Quant Firm Gets Alaska State Investment for Frontier Market Fund

(Bloomberg) -- Now this is global finance: An Alaskan quant investment firm is starting a fund in Abu Dhabi to buy stocks across the Middle East, Africa and South Asia.

It’s the outcome of an effort by Alaska’s $62 billion state investment pool to gain exposure to economies with greater growth potential. The Alaska Permanent Fund tapped Anchorage-based McKinley Capital Management to develop a systematic strategy and will be the anchor investor in the long-only MEASA Fund.

“This is a generational bet, like the BRIC countries 25 years ago,” McKinley Chief Investment Officer Rob Gillam said in an interview. “This region accounts for only 6 percent of the global market cap. We believe that’s going to increase, just like it did with the BRICs.”

Quant funds have been moving into parts of Europe and emerging markets as returns erode in the U.S., which has become crowded with strategies like statistical arbitrage. McKinley, which was founded in 1990 and manages about $6 billion, plans to raise several hundred million dollars for the fund and invest in stocks in about 25 countries starting in early 2018.

Gillam said the strategy has the capacity for $7 billion to $8 billion of capital and McKinley will open the fund to investors in the Gulf region and, through a master-feeder structure, globally via the Cayman Islands.

Data provided by McKinley show a market-cap weighted portfolio of stocks in the Middle East, Africa and South Asia -- MEASA -- generated a 13.6 percent annualized return from January 2003 through September 2017, compared with 9.2 percent for the MSCI World Index.

‘Growth Opportunities’

“As those stock markets develop and reflect the economic scale of those regions, McKinley’s quantitative approach is geared to capture those growth opportunities,” Alaska Permanent Fund CIO Russell Read said.

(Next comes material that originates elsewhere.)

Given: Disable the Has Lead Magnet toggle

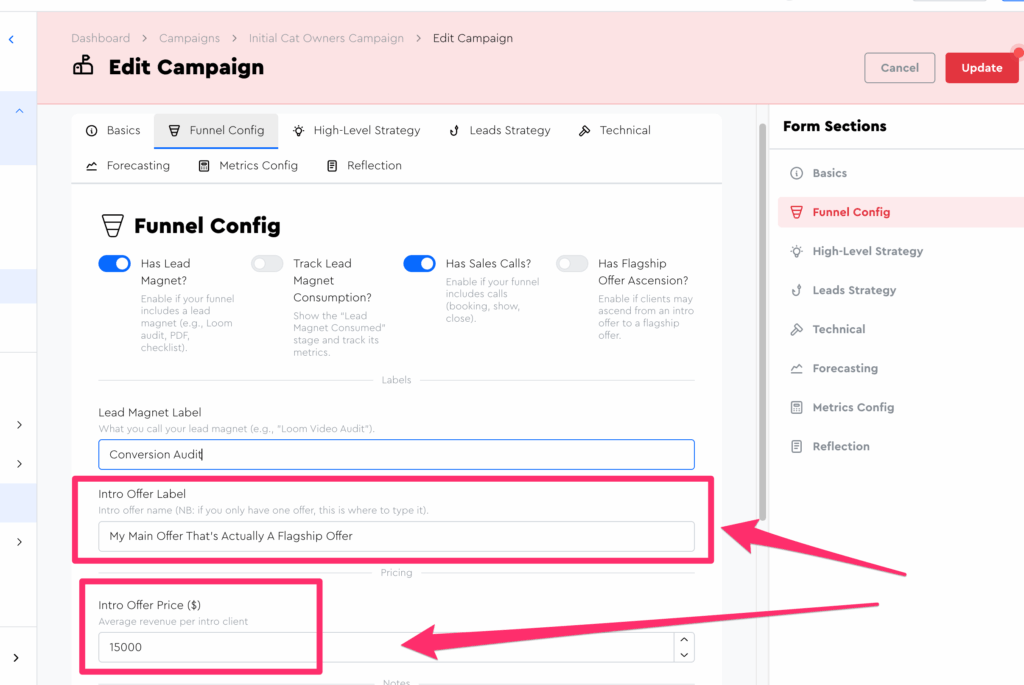Looking at the screenshot, I should [114, 264].
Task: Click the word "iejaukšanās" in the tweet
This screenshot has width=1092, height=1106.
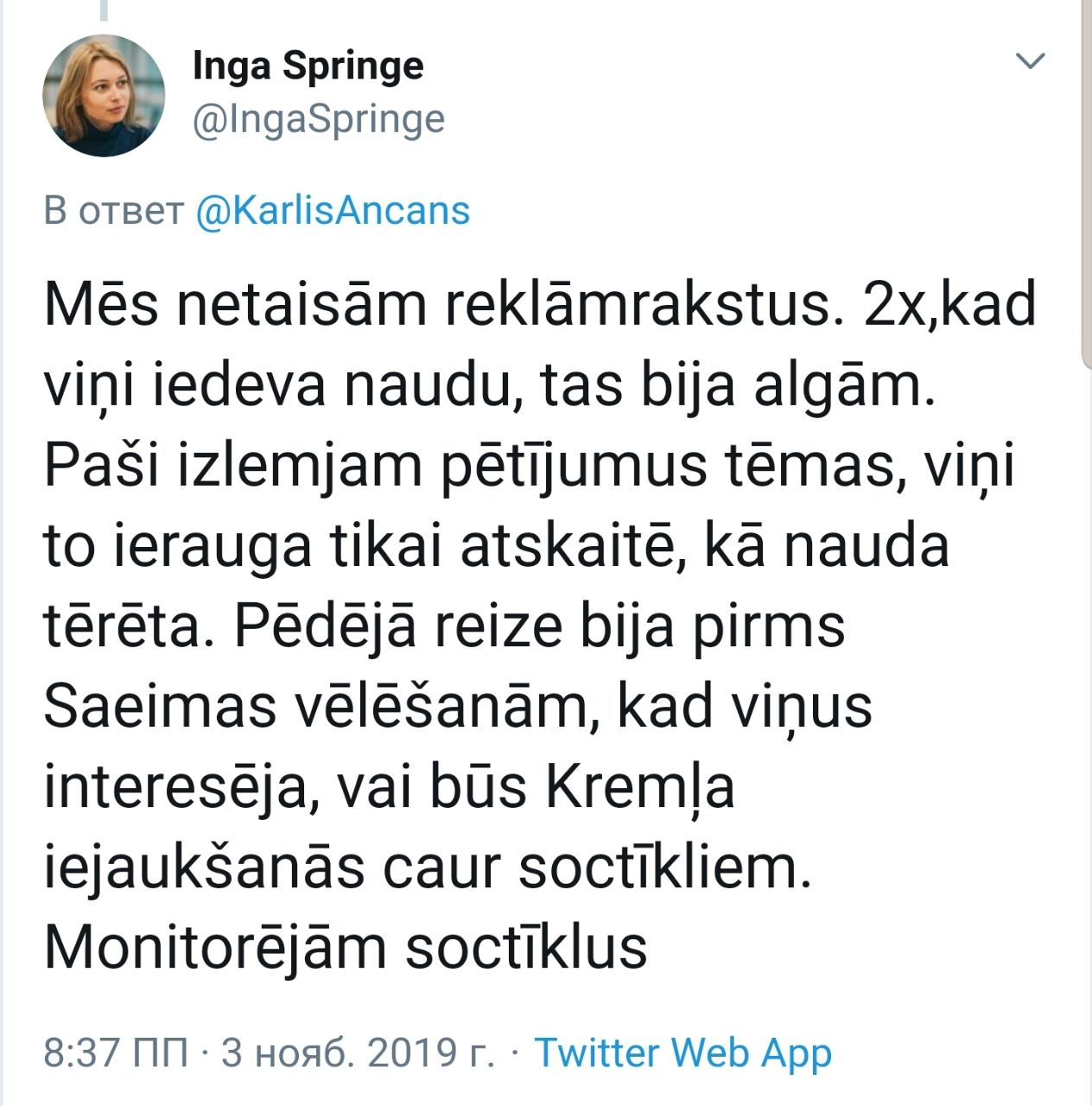Action: 204,867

One challenge in stock markets this small is liquidity: big trades can cause prices to spike. In response, Gillam said, the MEASA Fund, like private equity, will draw on capital commitments from investors as opportunities arise.

“Most frontier managers are small, low-capacity and fundamentally driven,” Gillam said. “A sovereign like the permanent fund can’t deploy capital that way. We partnered with them to find a way of capturing exposure in these illiquid markets.”

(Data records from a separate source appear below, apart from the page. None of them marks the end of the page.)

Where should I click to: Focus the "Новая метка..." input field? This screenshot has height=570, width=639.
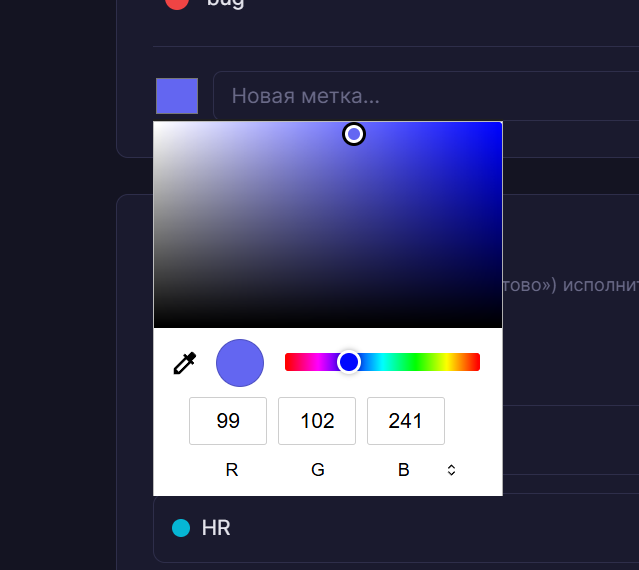420,96
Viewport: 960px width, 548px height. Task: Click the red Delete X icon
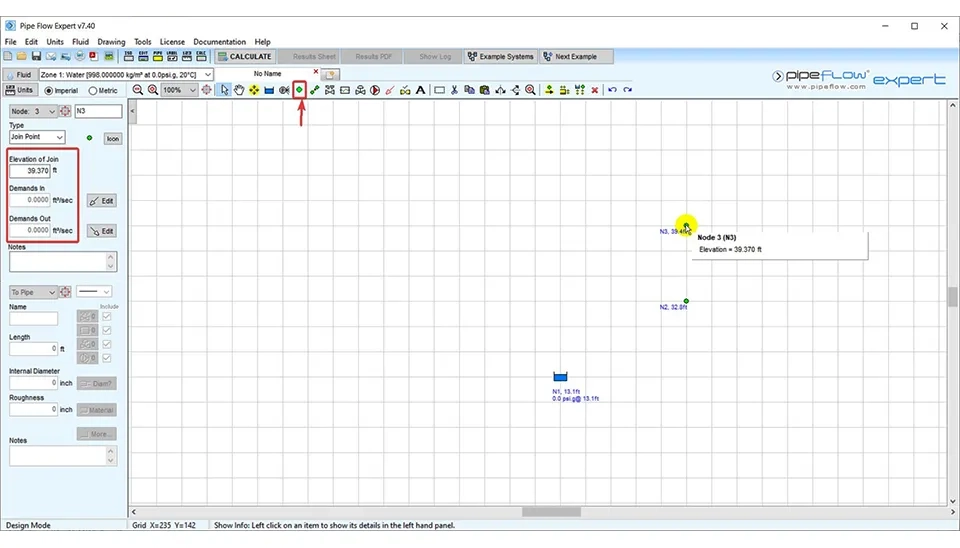pos(595,90)
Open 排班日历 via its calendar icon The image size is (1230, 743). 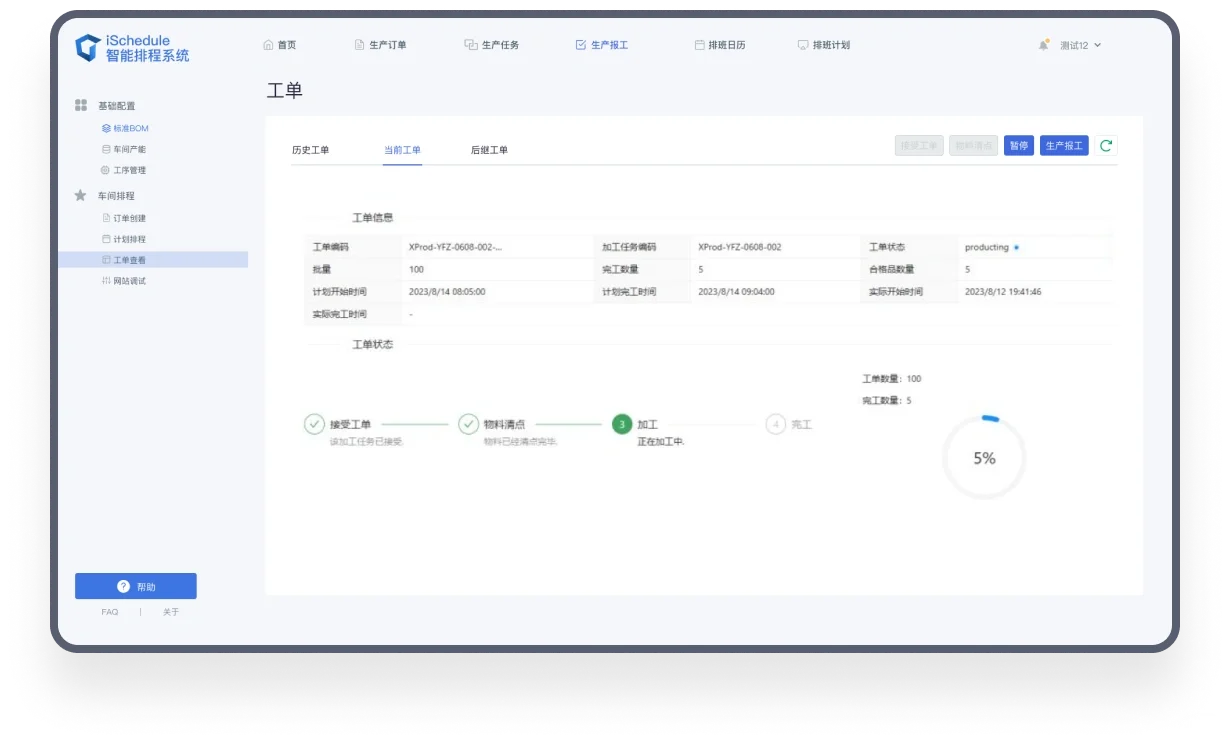tap(699, 44)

According to McKinley research, seven of the 10 fastest-growing economies will be in the Middle East, Africa and South Asia. Thanks to a median age under 23, the region will contain a growing share of the world’s working-age population. It’s also rich in natural resources, with several of the world’s top oil-producing nations, as well as mineral wealth and agriculture.

McKinley’s business partners in the Gulf region include Abu Dhabi Global Market, which supports the financial sector, and the Al Maskari family, Gillam said.

To contact the reporter on this story: Erik Schatzker in New York at eschatzker@bloomberg.net.

To contact the editors responsible for this story: Margaret Collins at mcollins45@bloomberg.net, Vincent Bielski, Josh Friedman

©2017 Bloomberg L.P.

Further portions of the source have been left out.